Autre cas notable : un ressortissant australien a été illégalement expulsé du territoire français.
Il avait été interpellé après avoir tenté de s’introduire sur la piste du Stade de France lors de la finale du 100m. Comme mentionné sur la notification de son OQTF, la loi lui donne 48 heures pour contester l’arrêté pris par la Préfecture. Mais quelques heures après son arrivée en rétention, il est renvoyé en Australie, avant l’expiration de ce délai.
Pour accueillir ces « interpellés des JO », la direction du CRA n’a pas hésité à vider le quartier des femmes du Mesnil-Amelot pour le transformer en un « espace JO », rapporte la Cimade, qui n’a découvert son existence que plus tard. Que sont devenues les retenues ? « Certaines ont été assignées à résidence, d’autres ont été libérés, mais la majorité a été transférée dans d’autres CRA. » Puisqu’il n’existe aucun autre centre habilité à recevoir des femmes en Île-de-France, le choix s’est porté sur le centre de rétention d’Oissel, de Rennes, et celui de Metz. Les deux derniers sont à plus de 300 km de Paris. Une injustice supplémentaire pour ces retenues qui ont droit à des visites de leurs proches et qui peuvent être suivies par des associations locales.
Le CRA du Mesnil-Amelot, régulièrement épinglé
Dans le dernier rapport national sur la rétention (coécrit par La Cimade, France Terre d’Asile, et d’autres associations d’accès aux droits qui interviennent en CRA), le CRA du Mesnil-Amelot a été pointé du doigt pour plusieurs irrégularités, notamment en matière d’expulsions illégales. Des méthodes qui avaient été reconnues par le ministère de l’Intérieur et qui avait conduit au retrait des équipes de la Cimade, protestant contre ces pratiques illégales, en février 2023.
Autre point noir : la rétention de ressortissants pour lesquels il n’existe pas de possibilité d’éloignement, car le renvoi dans le pays d’origine est impossible ou trop dangereux. En 2023, « les préfectures n’ont trouvé aucune difficulté à contacter les autorités consulaires de pays en situation de conflit de haute intensité, ou avec lesquelles la France a suspendu ses relations diplomatiques, dans le but d’expulser ces ressortissants vers des zones à risques mortels », lit-on dans la fiche descriptive de ce centre, l’un des plus gros d’Île-de-France. L’été 2024 ne fait pas exception.
« Il y a eu de nouveaux des Haïtiens. Même si l’aéroport a effectivement rouvert il y a peu, la situation insurrectionnelle reste dangereuse. Il y a eu également deux personnes soudanaises, un homme du Sud-Soudan, deux Syriens, deux personnes qui viennent d’Afghanistan et deux personnes qui viennent de Gaza ».

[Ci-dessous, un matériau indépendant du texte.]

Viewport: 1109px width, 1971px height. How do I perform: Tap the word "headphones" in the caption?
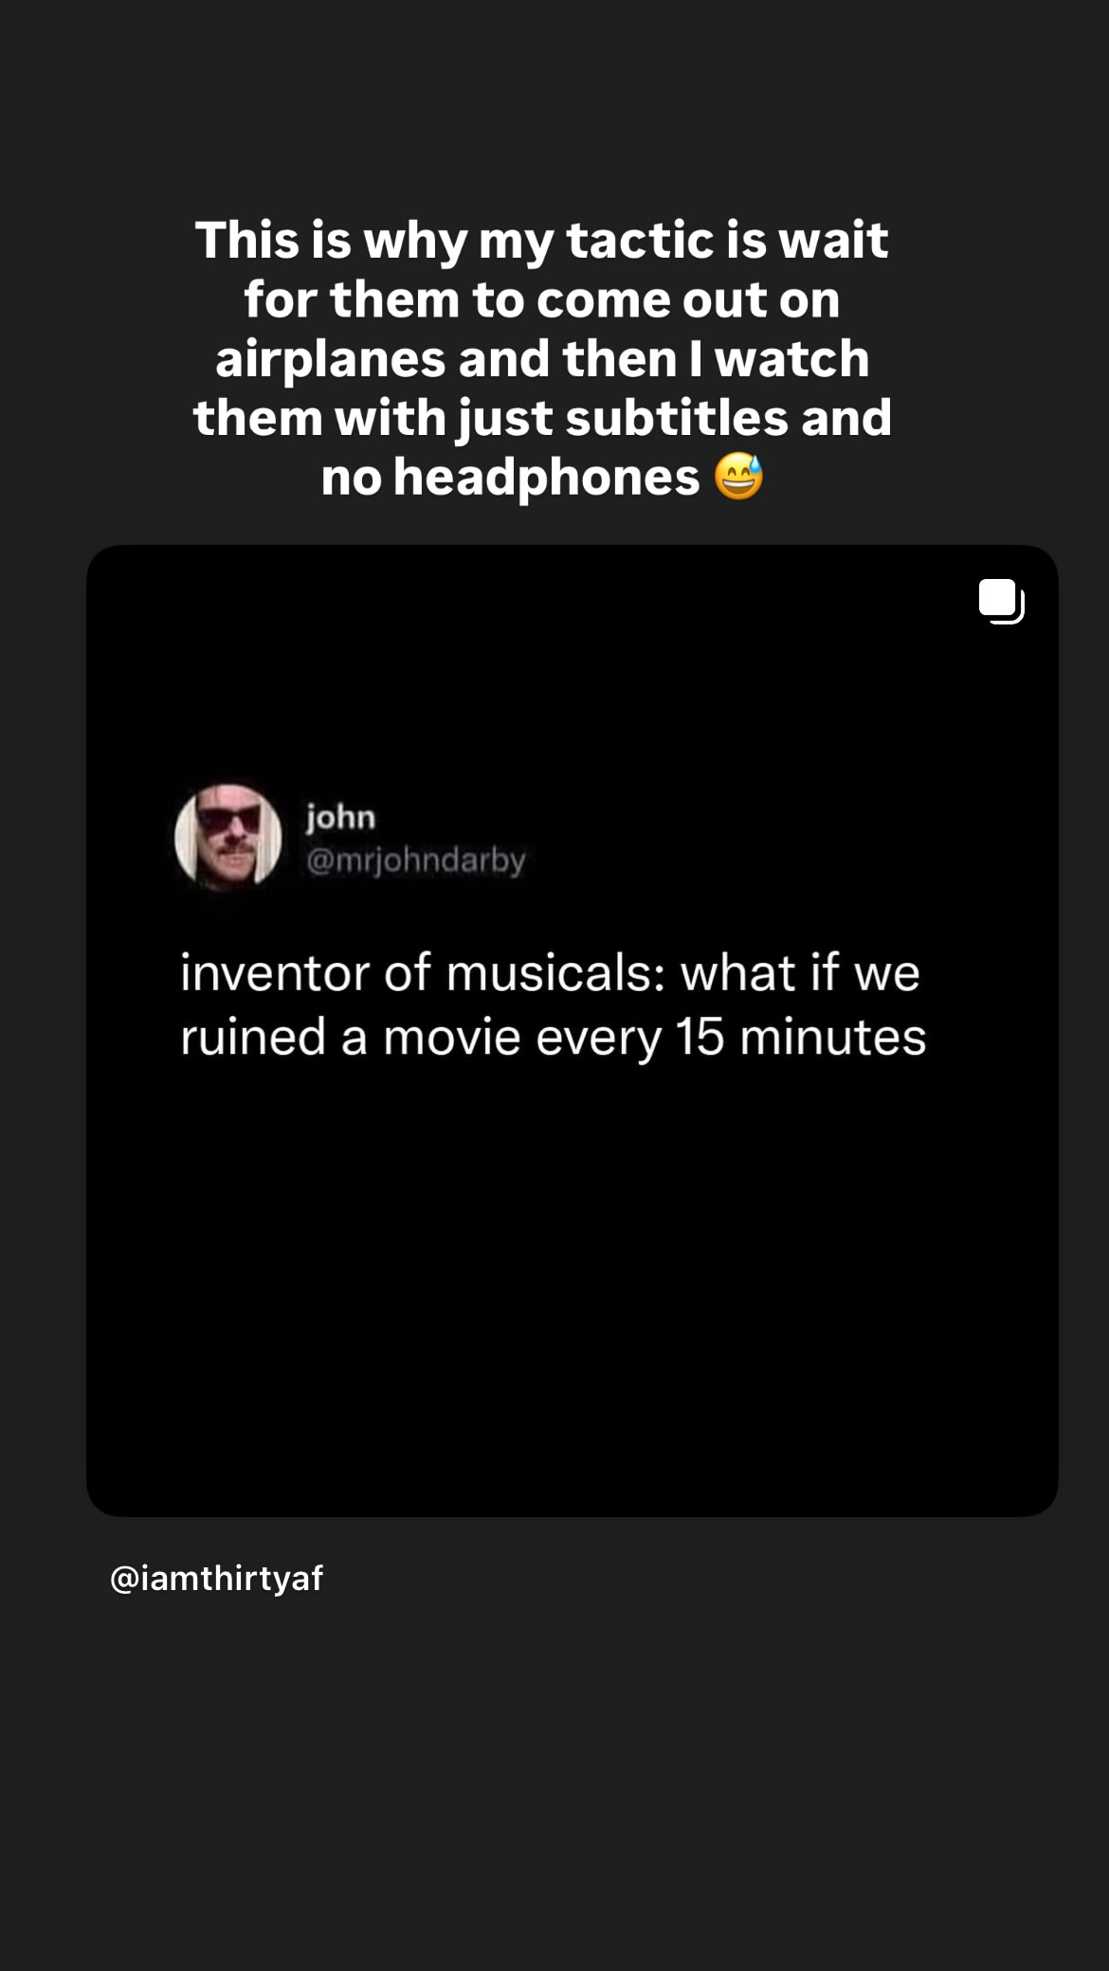[546, 477]
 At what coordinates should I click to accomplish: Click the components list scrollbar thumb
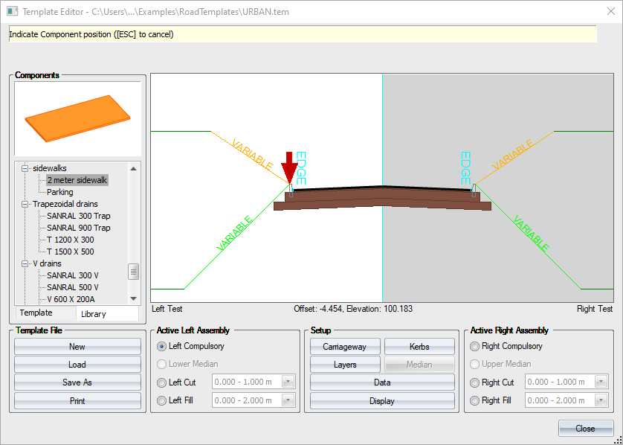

L’avocat de ces retenus palestiniens, Me Samy Djemaoun, racontait récemment sur son compte Twitter la situation ubuesque dans laquelle se trouvaient ses clients.
Il rappelle aussi que « si l’éloignement est impossible, la rétention administrative est injustifiée ». Renvoyer un ressortissant vers un pays dans lequel il est en danger de mort va, en outre, à l’encontre de la Convention européenne des droits de l’homme, dont la France est signataire.